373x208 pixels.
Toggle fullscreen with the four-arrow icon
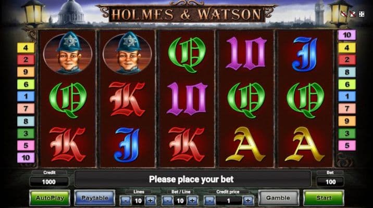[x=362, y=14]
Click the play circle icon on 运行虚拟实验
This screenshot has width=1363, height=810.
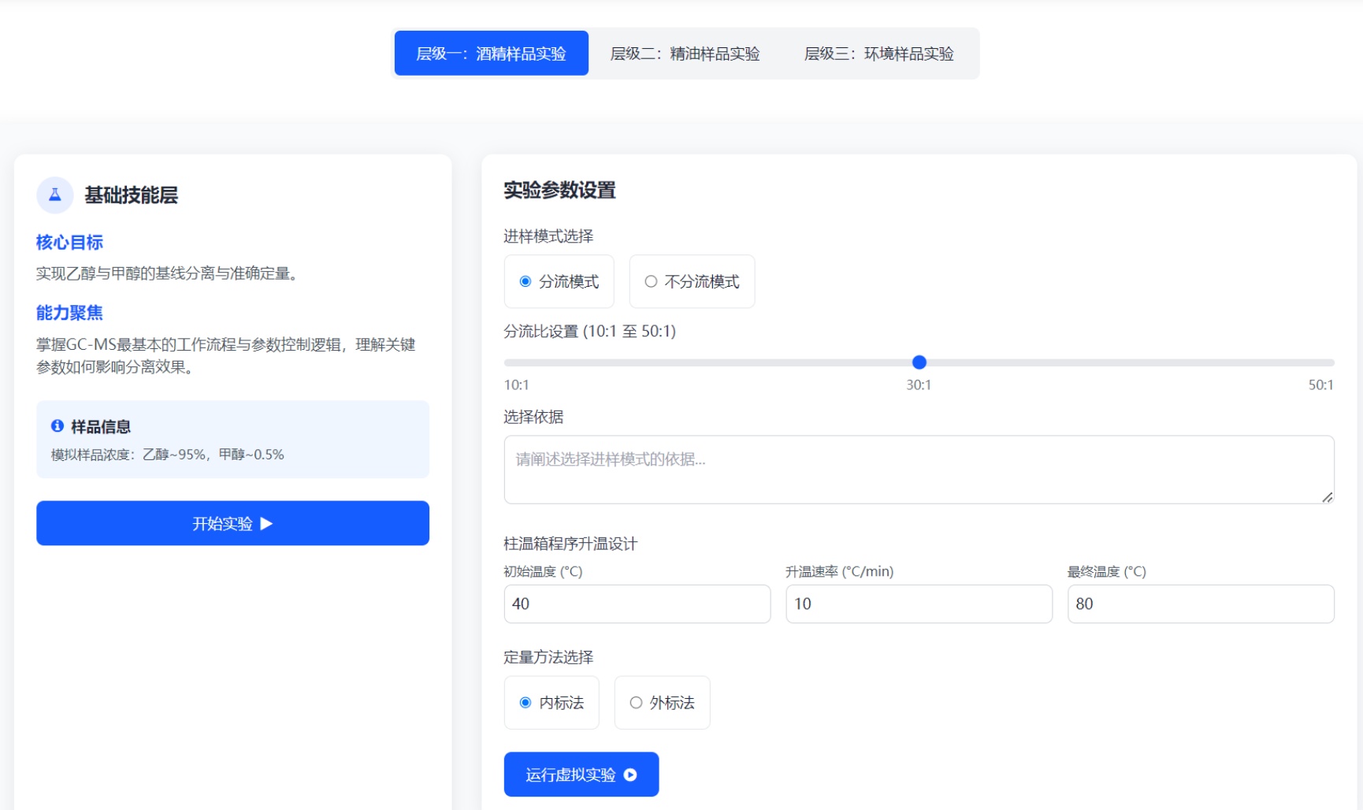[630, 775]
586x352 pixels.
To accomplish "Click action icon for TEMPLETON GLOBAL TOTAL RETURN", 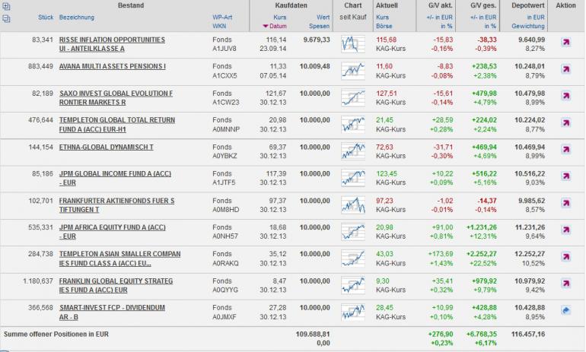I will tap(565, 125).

...

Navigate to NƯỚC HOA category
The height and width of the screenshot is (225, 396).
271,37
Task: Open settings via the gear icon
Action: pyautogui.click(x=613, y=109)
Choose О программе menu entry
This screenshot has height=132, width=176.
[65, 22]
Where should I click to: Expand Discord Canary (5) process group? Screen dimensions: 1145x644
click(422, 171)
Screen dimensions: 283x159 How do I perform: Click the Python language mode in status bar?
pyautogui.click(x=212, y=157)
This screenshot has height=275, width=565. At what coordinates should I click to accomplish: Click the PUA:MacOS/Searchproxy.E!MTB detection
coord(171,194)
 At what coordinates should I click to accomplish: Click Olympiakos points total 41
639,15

==

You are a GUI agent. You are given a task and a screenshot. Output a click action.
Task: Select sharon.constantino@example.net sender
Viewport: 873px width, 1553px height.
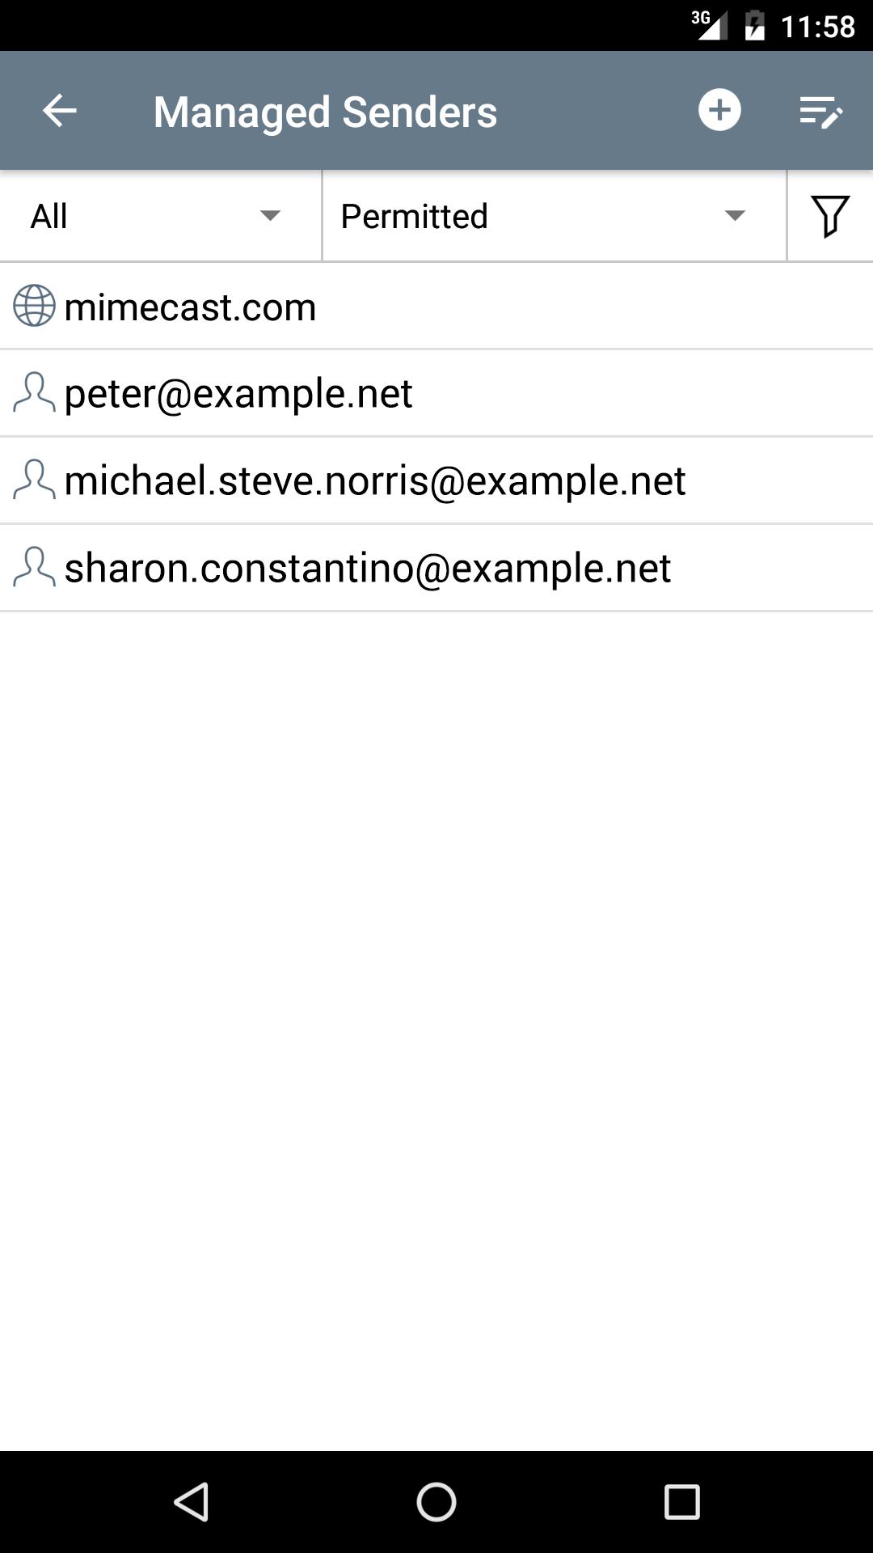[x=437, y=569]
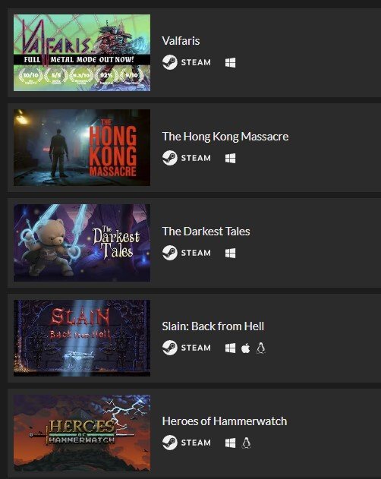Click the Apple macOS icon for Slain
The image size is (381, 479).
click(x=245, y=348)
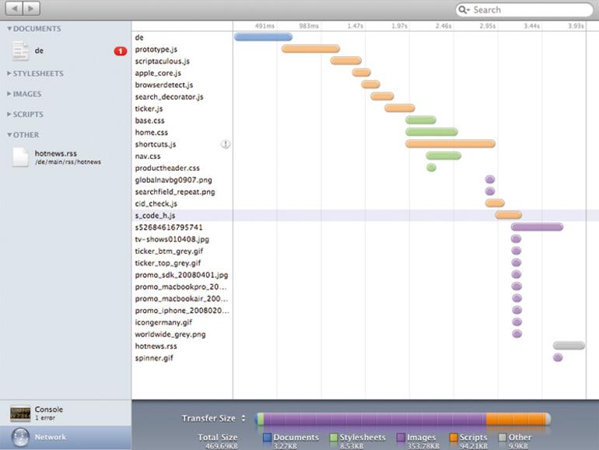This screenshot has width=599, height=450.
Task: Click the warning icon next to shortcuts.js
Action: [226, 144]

WRITTEN INSTRUCTION –
Rewrite the material from the line with "Screen dimensions: 283x159" up to and including the line with "coord(171,194)", putting "title bar" in place of "status bar" and leaving everything else unchanged.

PROBLEM SOLUTION –
Screen dimensions: 283x159 How do I perform: Click the Python language mode in title bar?
pyautogui.click(x=212, y=157)
This screenshot has height=275, width=565. At what coordinates should I click to accomplish: Click the PUA:MacOS/Searchproxy.E!MTB detection
coord(171,194)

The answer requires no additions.